Task details =>
Wherever the string "agent" appears in the records, return the line that holds it.

Dataset records:
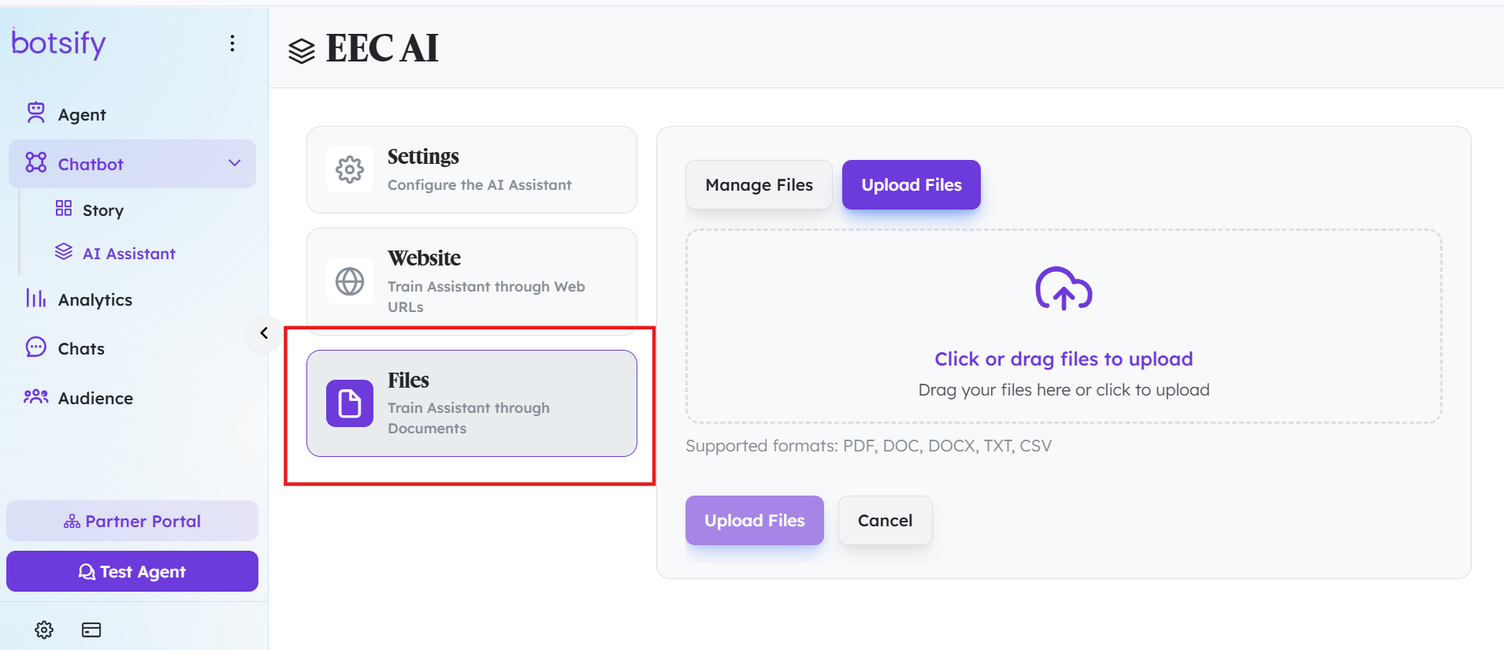Click the botsify logo
The width and height of the screenshot is (1504, 650).
click(x=58, y=43)
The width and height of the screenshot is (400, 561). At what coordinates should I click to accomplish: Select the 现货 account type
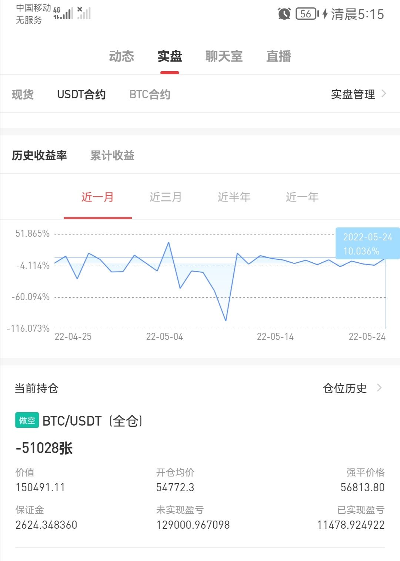[23, 94]
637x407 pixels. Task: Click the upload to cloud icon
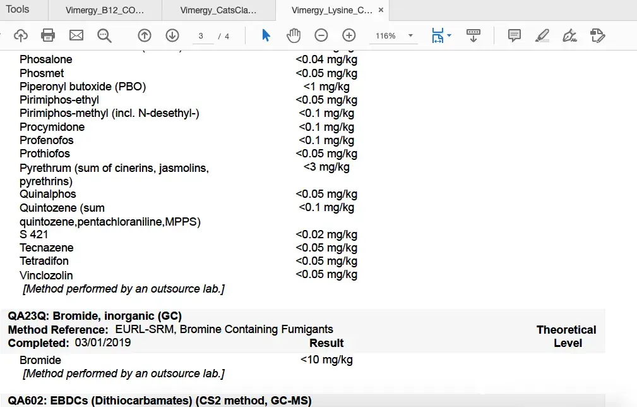21,35
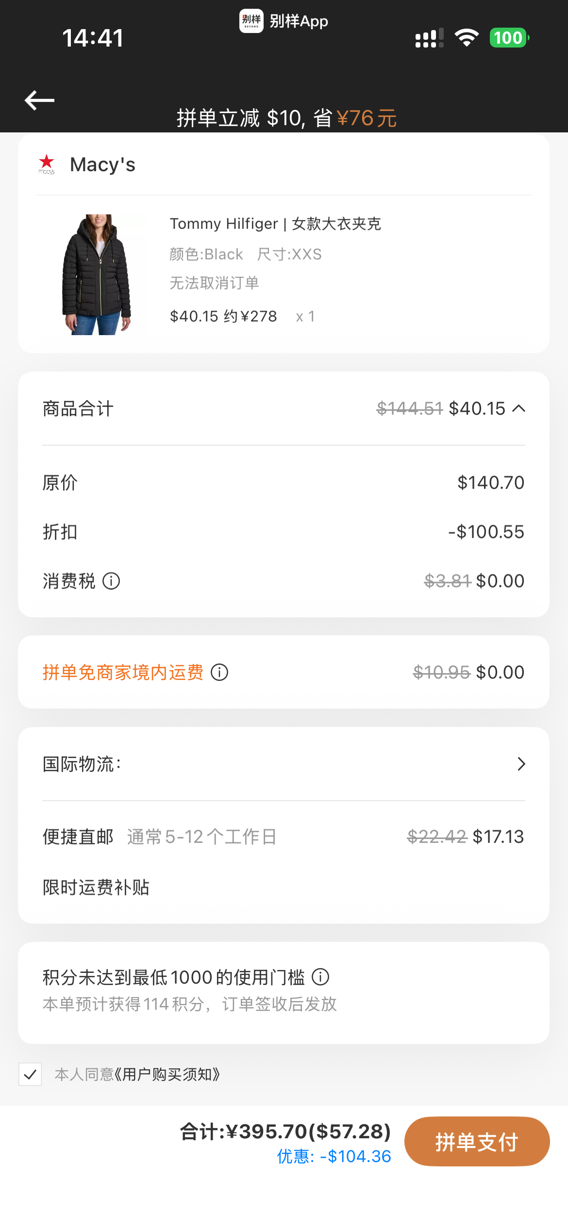Collapse the 商品合计 price breakdown
Image resolution: width=568 pixels, height=1228 pixels.
click(519, 409)
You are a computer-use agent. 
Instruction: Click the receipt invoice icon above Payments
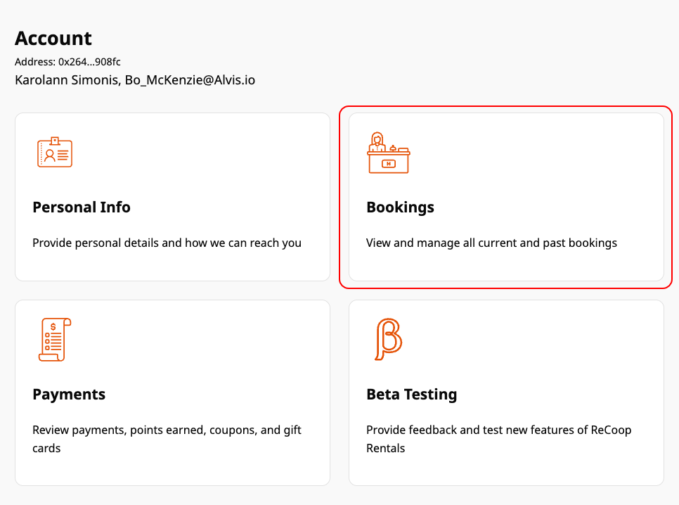(x=55, y=340)
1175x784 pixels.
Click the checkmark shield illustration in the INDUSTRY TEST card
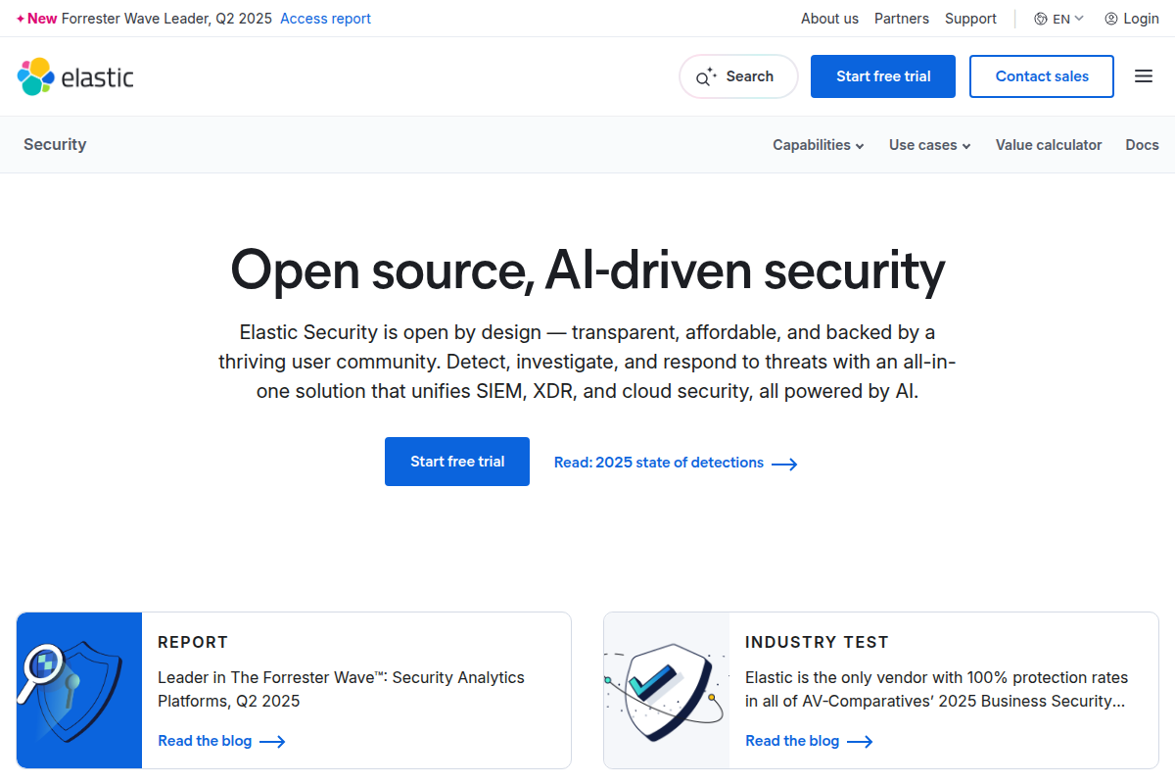666,690
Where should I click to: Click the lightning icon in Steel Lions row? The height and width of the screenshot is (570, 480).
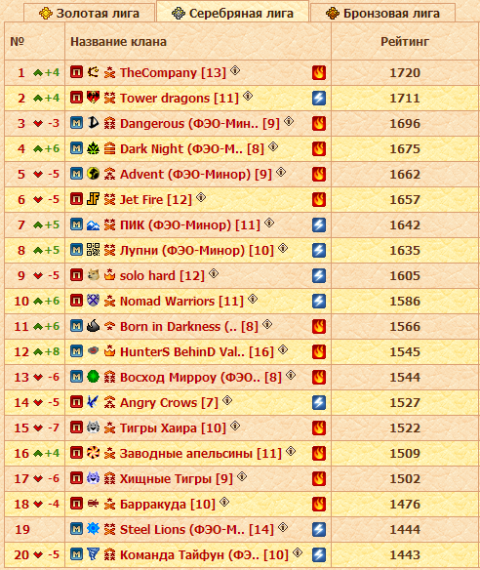point(319,530)
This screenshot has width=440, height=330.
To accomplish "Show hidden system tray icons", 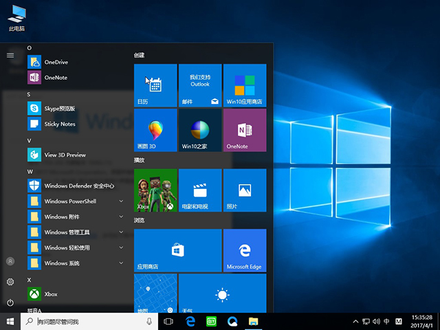I will 355,322.
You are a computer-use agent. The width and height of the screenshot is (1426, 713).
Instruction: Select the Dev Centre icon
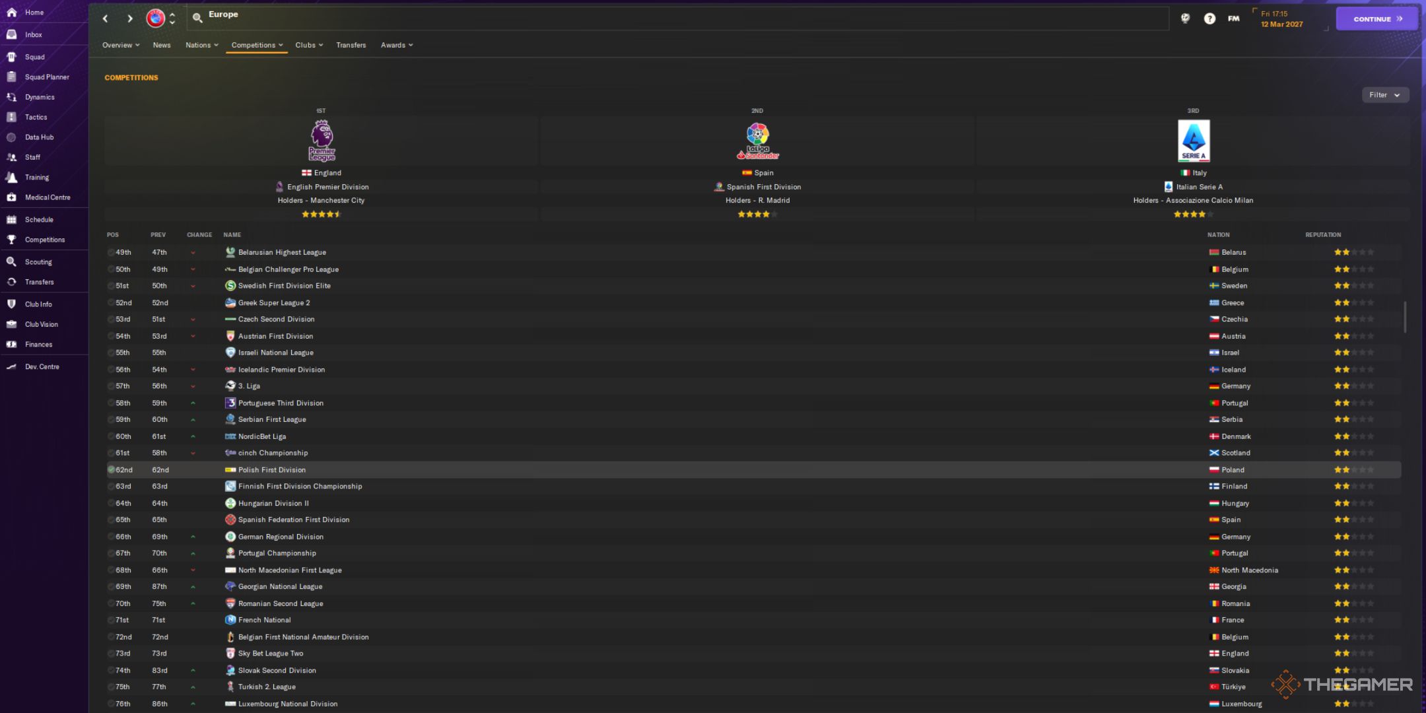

Task output =>
You are a computer-use agent. 
You are a computer-use agent. The width and height of the screenshot is (1426, 713).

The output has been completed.